Additionally, the documents show at least two instances where changes were made to reports relating to the incident that led to Prude’s death.
Two reports of accidents filed by police officers appear, in the documents released by the Municipality, to have been edited with red pencil. It is unclear who wrote these handwritten notes or when they were actually made. In an accident report submitted by Officer Mark Vaughn, among many changes, some trivial ones, Prude’s name is written in the space labeled “Victim”.
Prude’s name is circled in red next to a large handwritten note: “Make him a suspect.”
A similar note is attached to a report from Officer Paul Ricotta, who responded to a burglary alarm at 3:10 am.
“List Daniel Prude as [Suspect], “it reads in red pencil.” Add burglary – video recorded during the day shows [suspect] stop the window and enter the location. “
Video footage of Prude’s arrest includes agents speculating whether Prude (described as “Mr. PCP”) could be the person responsible for a broken window at a T-Mobile store. The original report had listed the suspect as “unknown”.
Rochester police union chairman Mike Mazzeo told CNN on Wednesday that he doesn’t know who wrote the handwritten reviews on police reports, but said it’s normal practice to revise reports before they’re finalized. He pointed out that the reports in question do not have the approval of a supervisor.
An undated follow-up report on the incident from Rochester’s Major Crimes Unit states that “several reports have been rejected for reviews,” but does not clarify which reports or which reviews.
Try to speak to the coroner’s office
Additionally, the documents reveal an email exchange after Prude’s death at Strong Memorial Hospital where Lt. Perkowski tried to speak to the coroner’s office prior to Prude’s autopsy.
“I imagine your office will do an autopsy,” Perkowski wrote to Julie Luedke, the confidential assistant to the Monroe County coroner on March 31. “Can we talk to me before we start?”
“He is somewhat sensitive, as he was in police custody when he was sent to the hospital,” Perkowski continued. “I was on the scene and I have all the details for you.”
In response, Luedke asked for major accident reports, which Perkowski said were on the way. Then again he said he had “background information” and offered to come and see the coroner. Luedke replied that he would call Perkowski.

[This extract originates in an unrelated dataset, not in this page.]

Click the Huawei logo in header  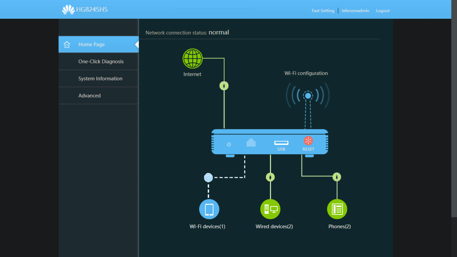click(68, 10)
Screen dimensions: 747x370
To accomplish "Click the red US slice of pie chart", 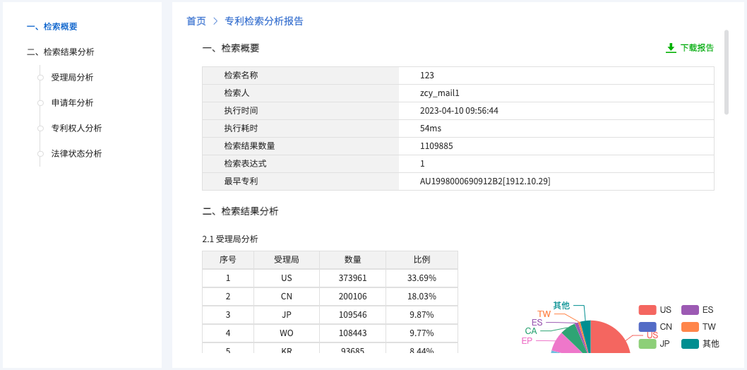I will click(x=607, y=340).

The Monroe County coroner finally ruled that Prude’s death was a murder. CNN contacted the coroner’s office for comment.
Mazzeo, the president of the police union, said it was probably a standard interaction.
“A coroner needs to have the information and set up a lot of information based on the context of what happened,” he said.
“I haven’t seen any of these emails until they were released. But I’m telling you that the coroner always wants that kind of information and that serious crimes work hand in hand with the coroner’s office on any murder or any investigation. “
Mazzeo said the union will provide representation for the officers involved in the case and plans to announce the names of those lawyers as soon as Friday.
He also acknowledged the missteps between the police and the city leadership.
“I’m shocked, and I have no reason why they handled it that way. And apparently the boss paid the price, but I tend to believe that there are too many fellows in here. And we’re not really getting to the root of the problem.” he said.
“Why would any of us want to experience what we’re experiencing now? You know, public trust is important, and it’s still very difficult in police work. Why make stupid mistakes or handle things like that. It doesn’t make sense. leadership should be questioned on this. “
Eric Levenson of CNN contributed to this report.